The ability to positively reframe negative experiences appears to increase as individuals grow older, according to a new psychological study.

Investigators asked more than 280 participants aged 18 to 88 years old to watch a series of film clips featuring subjects that ranged in expected emotional effect from negative, such as scenes of war; neutral, such as weather reports; and pleasing, such as footage of happy babies. They were asked to allow any emotional responses to arise naturally, or — in response to half of the negative clips — to actively try to positively reframe their responses.

When investigators analyzed participants’ reports of these experiences, they found that the older adults reacted more positively to the film clips — no matter the expected emotional effect, reported Susanne Schweizer, Ph.D., of the University of New South Wales in Australia. 

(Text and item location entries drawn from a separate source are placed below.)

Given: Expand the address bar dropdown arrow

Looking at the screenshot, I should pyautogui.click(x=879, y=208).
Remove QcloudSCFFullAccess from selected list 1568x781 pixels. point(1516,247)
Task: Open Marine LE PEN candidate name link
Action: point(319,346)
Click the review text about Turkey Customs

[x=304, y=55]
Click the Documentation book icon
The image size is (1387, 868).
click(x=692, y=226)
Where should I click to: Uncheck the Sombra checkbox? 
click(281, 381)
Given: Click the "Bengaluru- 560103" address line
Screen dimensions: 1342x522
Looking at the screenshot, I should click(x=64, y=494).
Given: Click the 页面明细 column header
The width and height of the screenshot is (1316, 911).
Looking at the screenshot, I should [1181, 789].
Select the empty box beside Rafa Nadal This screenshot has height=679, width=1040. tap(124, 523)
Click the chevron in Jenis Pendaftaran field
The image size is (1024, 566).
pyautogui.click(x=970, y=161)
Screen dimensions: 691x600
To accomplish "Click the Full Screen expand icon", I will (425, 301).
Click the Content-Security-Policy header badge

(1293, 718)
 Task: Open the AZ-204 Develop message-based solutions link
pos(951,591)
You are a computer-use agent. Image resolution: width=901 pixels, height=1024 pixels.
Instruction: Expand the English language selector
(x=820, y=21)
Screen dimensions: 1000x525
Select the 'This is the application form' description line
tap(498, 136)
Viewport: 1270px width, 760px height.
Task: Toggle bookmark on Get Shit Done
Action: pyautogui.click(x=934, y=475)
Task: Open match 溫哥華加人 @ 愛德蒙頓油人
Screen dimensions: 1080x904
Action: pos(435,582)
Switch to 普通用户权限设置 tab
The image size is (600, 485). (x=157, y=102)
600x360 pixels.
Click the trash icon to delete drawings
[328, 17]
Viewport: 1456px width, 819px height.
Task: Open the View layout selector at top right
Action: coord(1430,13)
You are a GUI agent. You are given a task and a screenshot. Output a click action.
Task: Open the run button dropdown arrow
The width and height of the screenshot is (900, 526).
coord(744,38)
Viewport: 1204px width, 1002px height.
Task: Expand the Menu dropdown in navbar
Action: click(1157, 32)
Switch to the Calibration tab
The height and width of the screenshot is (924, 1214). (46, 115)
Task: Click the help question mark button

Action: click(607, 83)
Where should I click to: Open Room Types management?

These older participants also were better able than the younger cohort to positively reframe a negative experience in a more positive way. This was true even though there appeared to be a more negative resting mood state, called “basal negative affect,” among the older participants.

“These data correspond quite neatly to the socioemotional selectivity theory of aging,” Schweizer said. “This theory states that, as we age, we become more adept at navigating our social environment, carrying a broader psychological toolkit or simply rearranging our lives to minimize drama.”

The researchers also compared the results with existing imaging data of the aging brain. Full findings were published in the Journal of Neuroscience.